ECLI:NL:CBB:2025:386
College van Beroep voor het bedrijfsleven
- Hoger beroep
- H.L. van der Beek
- A. Venekamp
- T. Pavićević
- Rechtspraak.nl
Hoger beroep inzake boetes voor overschrijding meststoffenregelgeving en mestverwerkingsplicht
In deze zaak heeft [naam 1] V.O.F. hoger beroep ingesteld tegen een uitspraak van de rechtbank Zeeland-West-Brabant, waarin boetes zijn opgelegd wegens overtredingen van de Meststoffenwet.
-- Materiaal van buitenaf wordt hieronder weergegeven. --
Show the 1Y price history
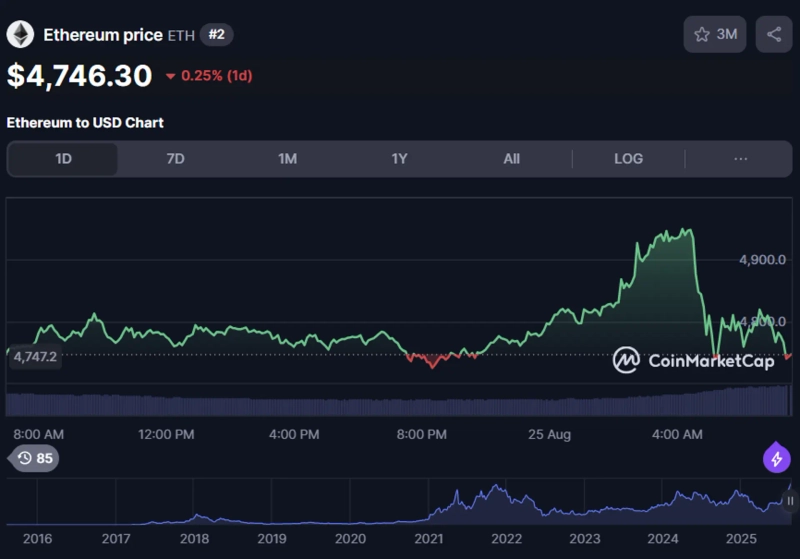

De minister van Landbouw, Visserij, Voedselzekerheid en Natuur had op basis van een controle en rapport van bevindingen geconcludeerd dat [naam 1] in 2018 de gebruiksnormen voor dierlijke meststoffen had overschreden en niet had voldaan aan de mestverwerkingsplicht. De rechtbank heeft het beroep van [naam 1] gegrond verklaard, maar de boetes vastgesteld op lagere bedragen dan oorspronkelijk opgelegd. In hoger beroep heeft het College van Beroep voor het Bedrijfsleven de uitspraak van de rechtbank bevestigd, waarbij het College oordeelde dat de minister gegronde redenen had om te twijfelen aan de herkomst van de afgevoerde mest en dat de opgelegde boetes terecht waren. Het College heeft ook de overschrijding van de redelijke termijn beoordeeld en de boetes gematigd, maar niet verder dan de rechtbank had gedaan. De uitspraak is gedaan op 22 juli 2025.